It pays to be skeptical
I’ve been thinking this week about alternative truths, distortions of reality, and the accuracy of human memory. We stare in utter disbelief when politicians utter complete mistruths. Why? Because the data available does not corroborate what they are saying.
While these may be calculated attempts to mislead the public or a misguided exaggeration of events, increasingly we find that data and evidence gathered, are critical points of reference for determining what is true and what is not.
Very often, we talk about how a narrative is altered from one listener to another until the final account bears little semblance to the original event. The same can apply to data. In an age of heightened accountability, the question of how we preserve data integrity has become more important than ever.
There are well established data engineering practices designed to ensure that data retains its veracity as it goes through the various storage, extraction and transformation processes. Often however, an executive has no visibility into the dark arts of data engineering or machine learning for that matter, and is presented with a finished report on which she must make a decision and perhaps stake her career.
It helps in this case to be skeptical and ask pointed questions of your data team. Here are a few questions1 you might find useful:
Do you have any data to support that hypothesis?

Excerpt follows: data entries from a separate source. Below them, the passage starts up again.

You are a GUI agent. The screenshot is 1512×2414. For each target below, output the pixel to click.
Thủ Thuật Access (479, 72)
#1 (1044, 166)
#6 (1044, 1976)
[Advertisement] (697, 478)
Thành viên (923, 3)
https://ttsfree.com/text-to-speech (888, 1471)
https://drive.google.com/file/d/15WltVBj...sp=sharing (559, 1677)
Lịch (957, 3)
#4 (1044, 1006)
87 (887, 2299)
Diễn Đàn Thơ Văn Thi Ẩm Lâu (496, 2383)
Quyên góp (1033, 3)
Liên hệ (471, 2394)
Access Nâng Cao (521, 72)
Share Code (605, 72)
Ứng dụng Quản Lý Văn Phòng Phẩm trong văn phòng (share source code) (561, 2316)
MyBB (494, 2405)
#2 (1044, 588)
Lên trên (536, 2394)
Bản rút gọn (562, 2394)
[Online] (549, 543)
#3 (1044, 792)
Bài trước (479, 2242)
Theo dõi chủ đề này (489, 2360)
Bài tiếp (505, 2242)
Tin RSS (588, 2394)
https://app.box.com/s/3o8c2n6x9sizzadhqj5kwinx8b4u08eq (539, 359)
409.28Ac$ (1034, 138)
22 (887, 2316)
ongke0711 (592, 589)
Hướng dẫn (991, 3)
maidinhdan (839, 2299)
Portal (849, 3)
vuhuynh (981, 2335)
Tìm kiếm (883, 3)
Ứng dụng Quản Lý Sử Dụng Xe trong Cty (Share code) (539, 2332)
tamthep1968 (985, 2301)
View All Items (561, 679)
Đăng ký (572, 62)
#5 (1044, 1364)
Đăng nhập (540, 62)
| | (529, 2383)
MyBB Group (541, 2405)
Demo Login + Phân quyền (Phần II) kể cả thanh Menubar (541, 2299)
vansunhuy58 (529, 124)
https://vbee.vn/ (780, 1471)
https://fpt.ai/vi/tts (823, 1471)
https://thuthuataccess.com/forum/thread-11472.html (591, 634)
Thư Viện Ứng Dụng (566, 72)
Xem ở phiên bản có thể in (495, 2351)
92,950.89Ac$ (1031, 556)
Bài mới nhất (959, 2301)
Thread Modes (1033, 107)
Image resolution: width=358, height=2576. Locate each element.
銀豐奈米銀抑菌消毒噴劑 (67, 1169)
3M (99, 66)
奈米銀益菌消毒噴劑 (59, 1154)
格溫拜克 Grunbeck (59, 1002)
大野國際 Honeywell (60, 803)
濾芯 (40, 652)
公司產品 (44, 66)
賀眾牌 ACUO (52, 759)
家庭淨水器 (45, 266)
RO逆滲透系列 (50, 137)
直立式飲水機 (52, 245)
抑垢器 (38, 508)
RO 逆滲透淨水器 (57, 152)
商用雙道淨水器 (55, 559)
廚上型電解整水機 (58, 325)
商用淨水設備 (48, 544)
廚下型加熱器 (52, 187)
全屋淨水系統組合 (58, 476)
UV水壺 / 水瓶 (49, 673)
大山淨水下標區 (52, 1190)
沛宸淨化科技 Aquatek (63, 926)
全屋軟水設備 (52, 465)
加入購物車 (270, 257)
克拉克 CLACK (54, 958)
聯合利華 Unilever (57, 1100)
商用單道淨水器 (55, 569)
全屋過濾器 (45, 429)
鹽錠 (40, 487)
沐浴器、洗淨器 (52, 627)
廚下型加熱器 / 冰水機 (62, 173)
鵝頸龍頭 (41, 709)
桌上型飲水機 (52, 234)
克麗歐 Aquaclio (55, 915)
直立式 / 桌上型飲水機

Can you tell me something about the source of data you used in your analysis?
Are you sure that the sample data are representative of the population?
Are there any outliers in your data distribution? How did they affect the results?
What assumptions are behind your analysis? Are there conditions that would make your assumptions and your model invalid?
Asking questions like these will help keep your data team on their toes. And if they can’t answer the questions to your satisfaction, send them away until they can.